Et c’est pourquoi - redite indispensable - il lui est indispensable de se faire
décrasser pour accéder au stade d’adulte responsable et conscient. Et pour cela :
Freud. Seulement Freud. Rien que Freud.
Une
fois encore, Jane qui n’est pas artiste, ni critique ni poète a obtenu la note
fatidique à la réponse à la question du présent qui fait l'apologie d’hier.
Sir
Simon Rattle prendra la tête de l’Orchestre symphonique de la Radiodiffusion
bavaroise (BRSO) à compter de la saison 2023/24 pour un contrat initial de 5
ans, signé le 3 janvier, annonce l’orchestre. Il succèdera au
regretté Mariss Jansons. Le chef voit également son contrat avec le London
Symphony Orchestra prolongé jusqu’en 2023. Il occupe ce poste depuis 2017.
(ResMusica)
Donc, Alain Finkielkraut a été viré de LCI parce ce qu’il se pose
des questions sur l’affaire Duhamel. Avant de poursuivre, je rappelle que Cohn-Bendit
et Mitterrand (Frédéric) continuent régulièrement leurs tournés des studios
radios et des plateaux télés alors qu’ils se vantent d’avoir des chatouillements
- et sans doute plus - pédophiliques. Cette époque que nous vivons reproduit
les chutes vertigineuses de la pensée de l’homme et le déclin fatal des
sociétés qui ne fonctionnent plus que par la prise électrique télécommandée qu’une
poignée de cerveaux malades, lui ont enfoncée dans le cul. Et c’est pourquoi l’homme,
qui a perdu toute identité, obéit au doigt et à l’œil en se croyant souverain
de ses actes. L’homme n’est plus rien, en supposant qu’il ait un jour été. La
vindicte populaire, la délation, la censure, encouragées par les Rois élus ou
autoprogrammés - ce qui est identique - dominent tout ce qui (sur)vit et l’individu
en tant que tel est en voie de disparition. Aujourd’hui on admire les ânes, les
bonimenteurs, les clowns gangrénés, les bavards invétérés, les pensées fêlées
et réduites en copeaux. La nuit éternelle. Le noir de Soulages. L’abîme
aspirant les corps décérébrés…
Fabienne
sable un ange en branle qui pointe ses stigmates pour accueillir Hélène, l’antidote
de la douce absurdité du chant des champignons jaunes de la forêt.

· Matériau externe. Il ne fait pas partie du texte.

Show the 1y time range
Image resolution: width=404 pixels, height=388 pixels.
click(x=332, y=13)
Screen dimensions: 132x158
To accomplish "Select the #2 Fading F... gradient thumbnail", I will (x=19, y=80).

Avant le re-reconfinement généralisé, tous les français au dodo à
18 heures. C’est ce qui nous pend au nez. Et quand on se sera bien fait chier
et que la haine et la violence auront triomphé, on sera relâché dans la nature
au risque d’en crever parce que plus personne n’a l’habitude de vivre libre
dans la nature. Mais très vite les barreaux du cachot, les chaines aux pieds et
les rats qui rongent les chairs vont refaire surface et… la roue tourne sur son
même pivot et reste toujours sur place reproduisant sans cesse les mêmes images
sans que quiconque ne puisse l’arrêter. À quoi tout cela peut-il bien servir
puisque l’OMS a décrété que même avec le vaccin il n’y aura pas d’immunité
collective en 2021. Le serpent se mort la queue. L’humain se recroqueville et
périt par l’épée qui se retourne toujours vers celui qui la tient.

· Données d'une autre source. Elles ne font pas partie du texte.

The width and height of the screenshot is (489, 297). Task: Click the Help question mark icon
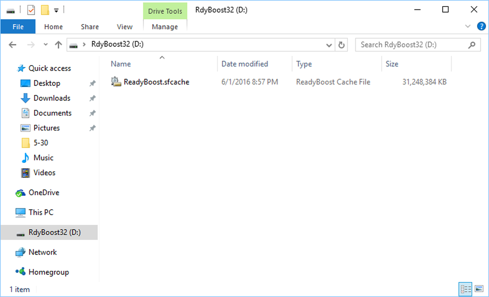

Il y a énormément de gros cons - autant de grosses connes - qui
écrivent des livres pour se libérer et il ne se passe pas un jour sans que l’on
ne découvre trois ou quatre nouveaux Victor Hugo, quatre au cinq nouvelles George
Sand, deux ou trois nouveaux Alexandre Dumas, avec la différence que ces
derniers n’ont strictement aucun talent ce qui assure obligatoirement leur
succès mais aussi le gonflement spectaculaire de leur compte en banque. La
dernière en date est Kouchner, une juriste qui se croit écrivaine. Il y en eut d’autres
avant elle et il y en aura beaucoup d’autres après. Quand on veut se débarrasser
d’un mal être destructeur, c’est chez Freud qu’il faut aller et non pas sur les
plateaux télés pour promouvoir la merde qu’on a pondue.